No chat pipeline. Merge order for TokenSaver-specific options: defaults from the API key's pipeline_settings (console), then X-Tokensaver-Extensions, then X-Tokensaver-Options, then body tokensaver (later wins). Header X-Tokensaver-Use-Embedding-Cache, when present, overrides the resolved use_embedding_cache boolean for this request.

tokensaver / JSON keyTypeDescription
use_embedding_cachebooleanEnable Redis exact cache of embedding vectors. Same effect as X-Tokensaver-Use-Embedding-Cache when the header is set (header wins if both are sent).
embedding_computelocal | otherlocal → internal embedding service (EMBEDDING_SERVICE_URL). Otherwise default OpenAI (or org) path.
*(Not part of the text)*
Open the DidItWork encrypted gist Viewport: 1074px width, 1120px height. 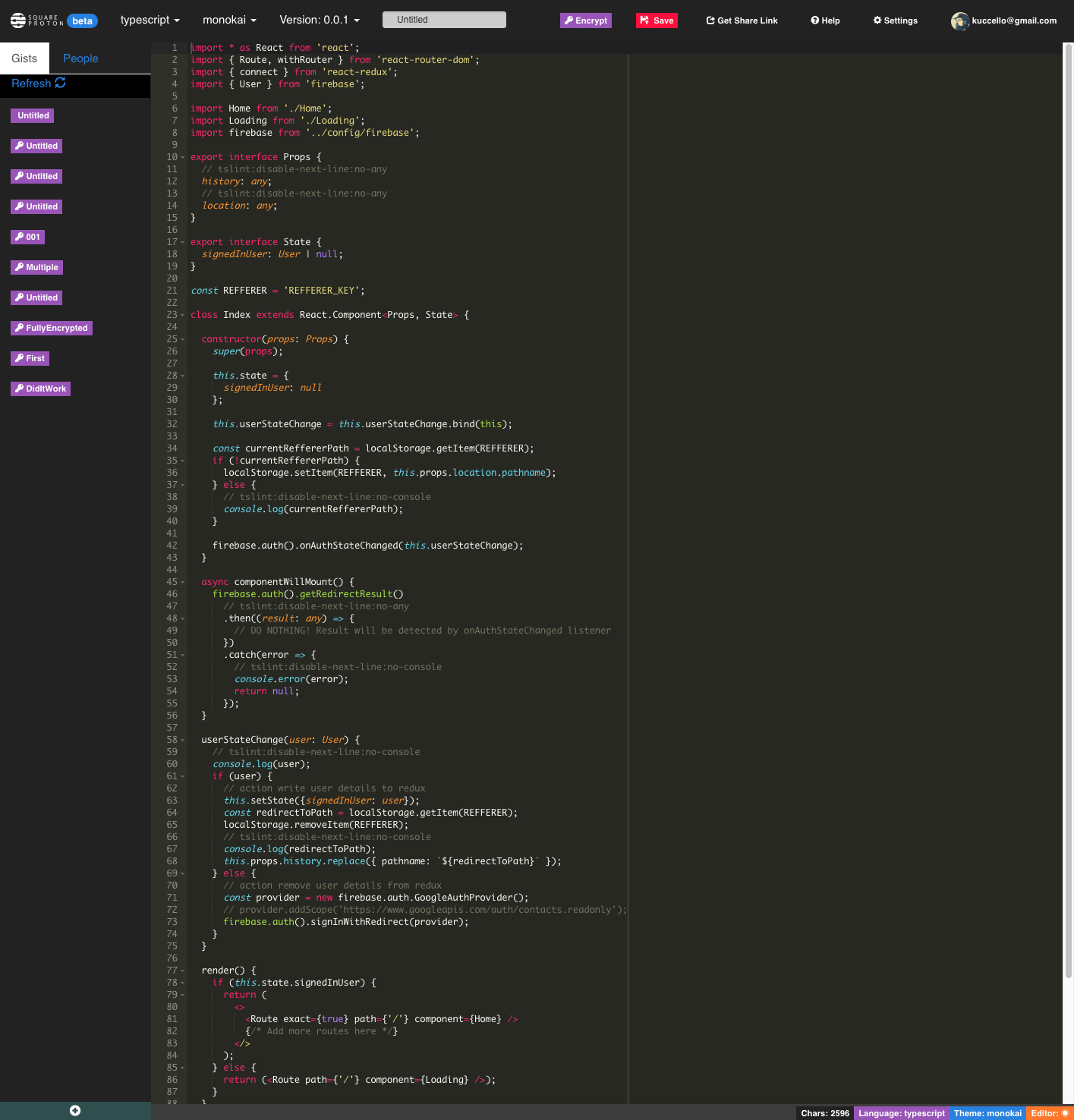point(40,389)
Aliases such as embedding_compute_backend / use_internal_embedding_service are also recognised by the server.
(from key defaults)Per-key cache_embedding_compute and use_embedding_cache from the console apply when the request does not override them.
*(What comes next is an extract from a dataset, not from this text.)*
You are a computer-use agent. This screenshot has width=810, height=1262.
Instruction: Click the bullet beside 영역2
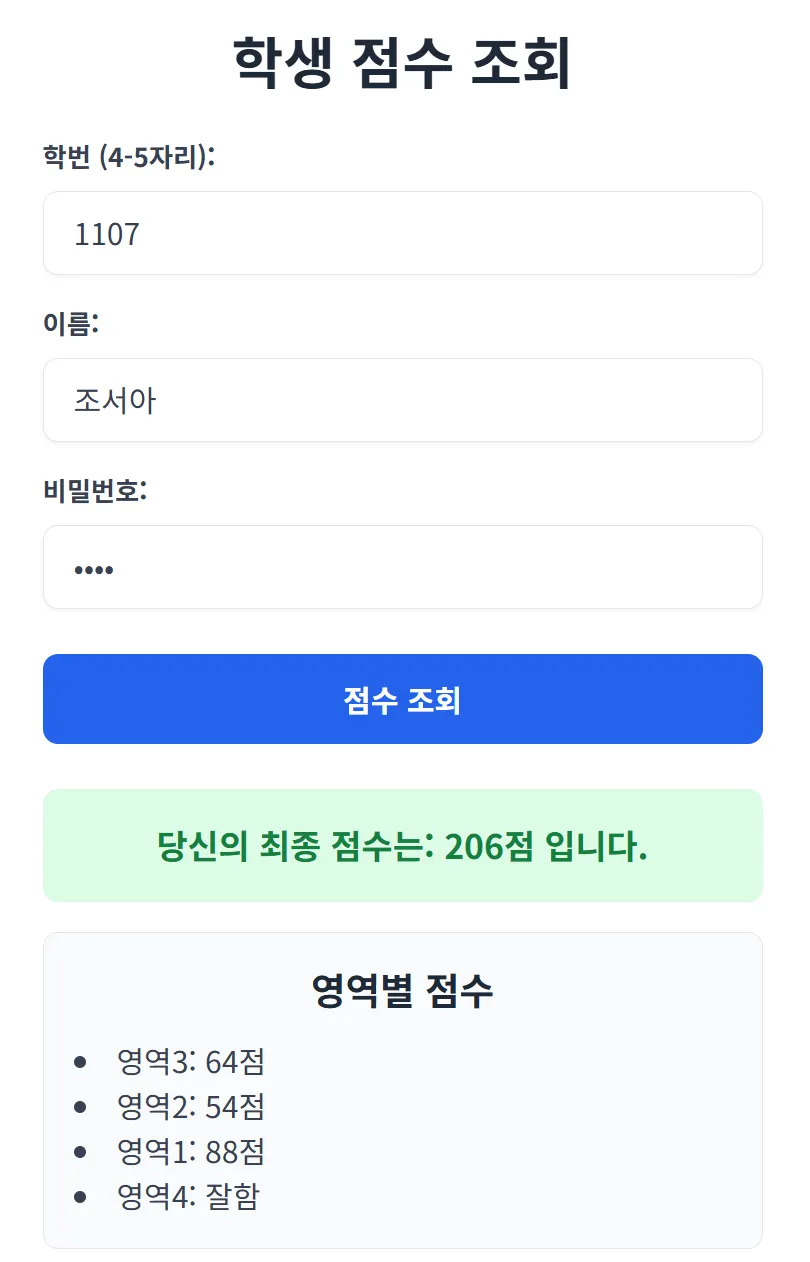pyautogui.click(x=81, y=1107)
OpenAI-shaped body (required fields):

FieldDescription
modelEmbedding catalogue id (provider/model_id).
inputString or array of strings to embed.
tokensaverOptional object; merged last with the rules above.
encoding_formatOptional; default float (extra fields ignored by schema).
dimensionsOptional; ignored if not applicable to the internal embedding service.

CORS

Preflight allows the X-Tokensaver-* headers listed above, including X-Tokensaver-Apply-Key-Pipeline-Defaults (plus X-TokenSaver-Key) so browser apps can send extensions from another origin when the API CORS policy permits.